Required task.
List each of the lines below that contains the string "pixels", copying every one in full.

Extracted records:

------------

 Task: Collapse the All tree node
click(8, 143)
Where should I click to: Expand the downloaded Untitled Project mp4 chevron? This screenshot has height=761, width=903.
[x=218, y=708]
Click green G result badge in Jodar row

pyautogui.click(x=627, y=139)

------------

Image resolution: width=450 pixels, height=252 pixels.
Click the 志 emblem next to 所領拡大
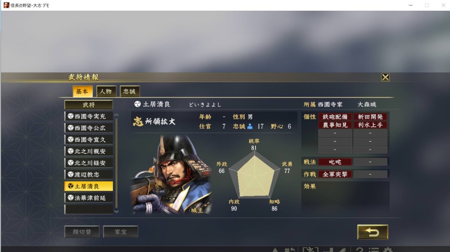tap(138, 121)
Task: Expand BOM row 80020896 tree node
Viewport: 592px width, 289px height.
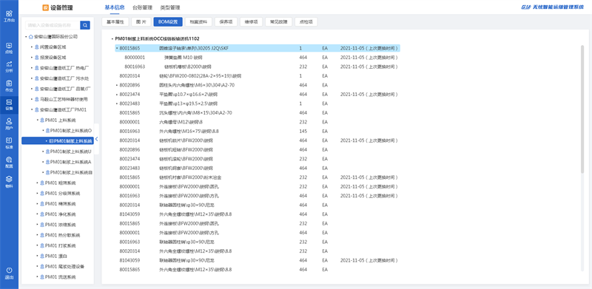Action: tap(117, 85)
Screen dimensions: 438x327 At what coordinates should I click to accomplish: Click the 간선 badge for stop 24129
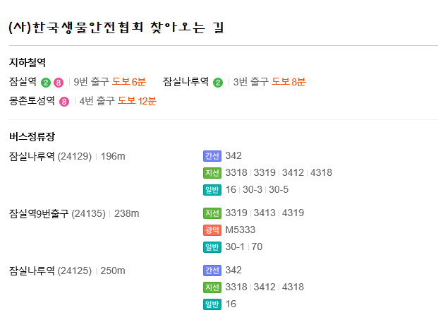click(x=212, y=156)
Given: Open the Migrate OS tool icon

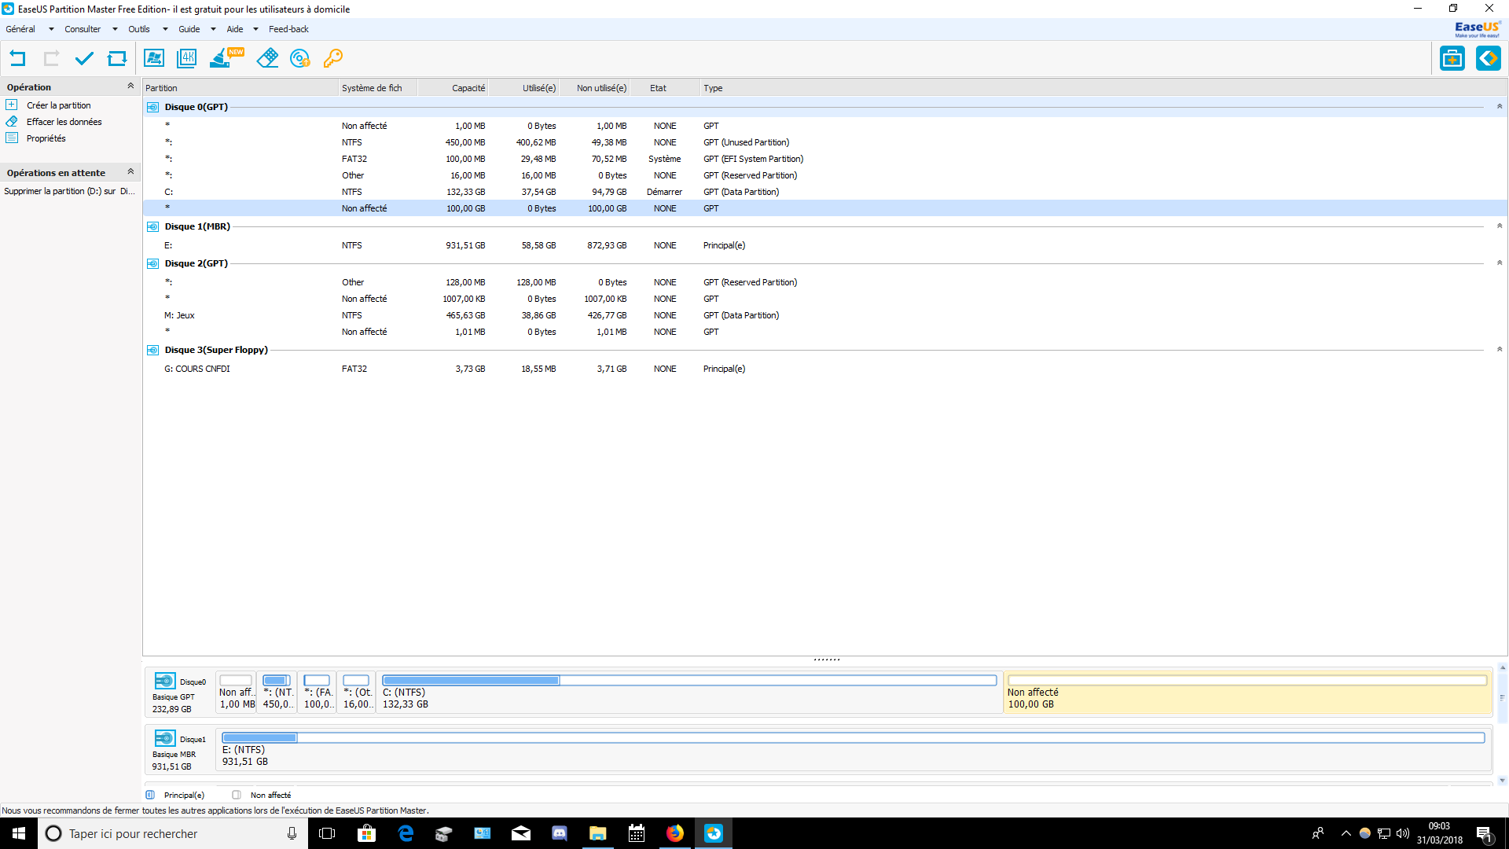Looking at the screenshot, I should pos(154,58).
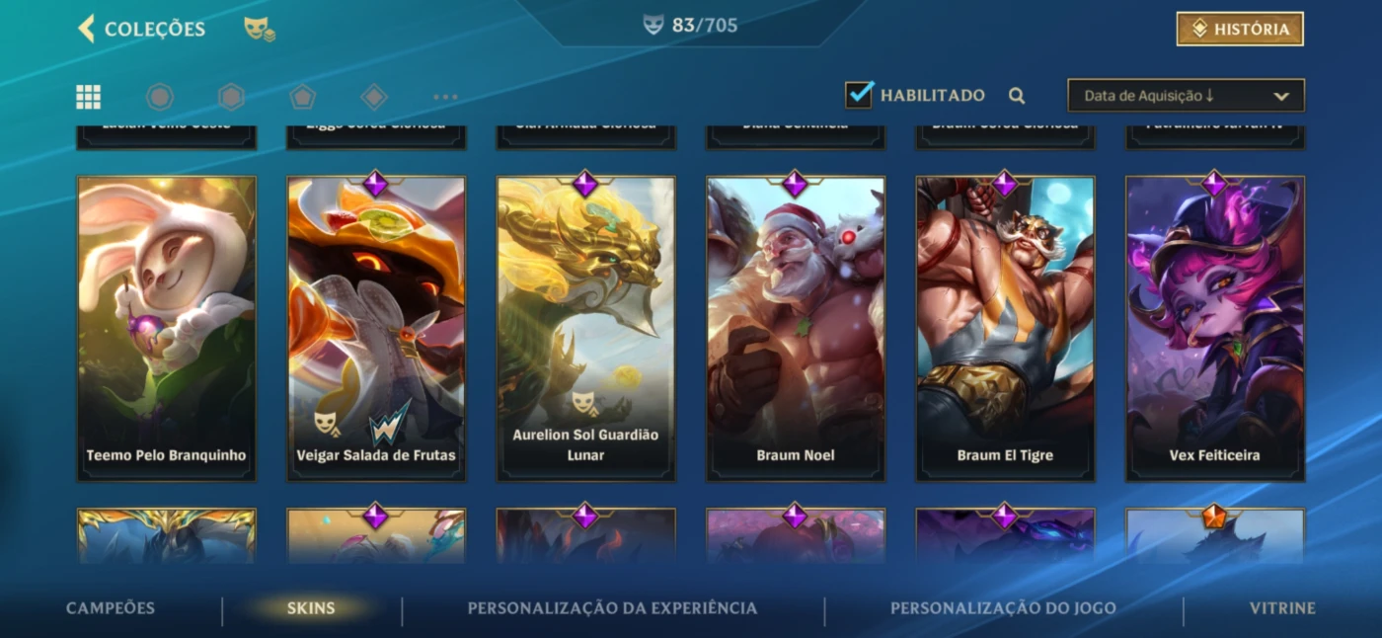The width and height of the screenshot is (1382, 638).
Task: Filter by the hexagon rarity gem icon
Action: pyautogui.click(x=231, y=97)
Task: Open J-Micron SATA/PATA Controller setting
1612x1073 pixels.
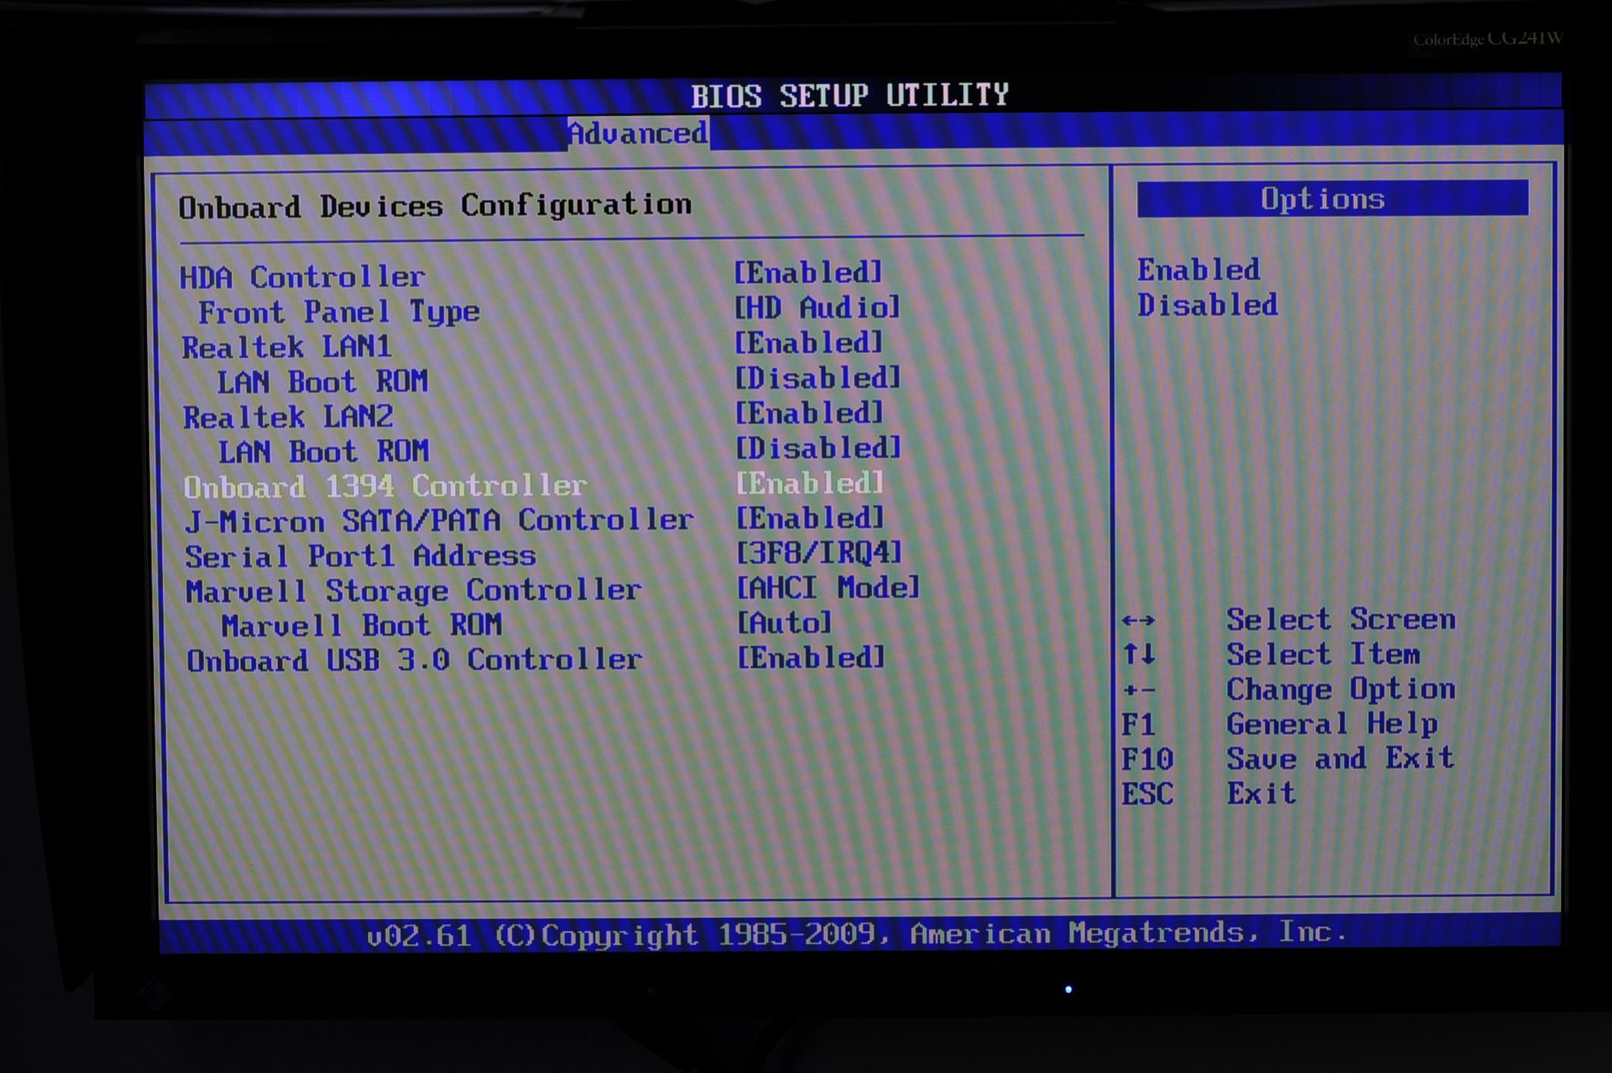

------------

Output of the exercise.
Image resolution: width=450 pixels, height=252 pixels.
1612x1073 pixels.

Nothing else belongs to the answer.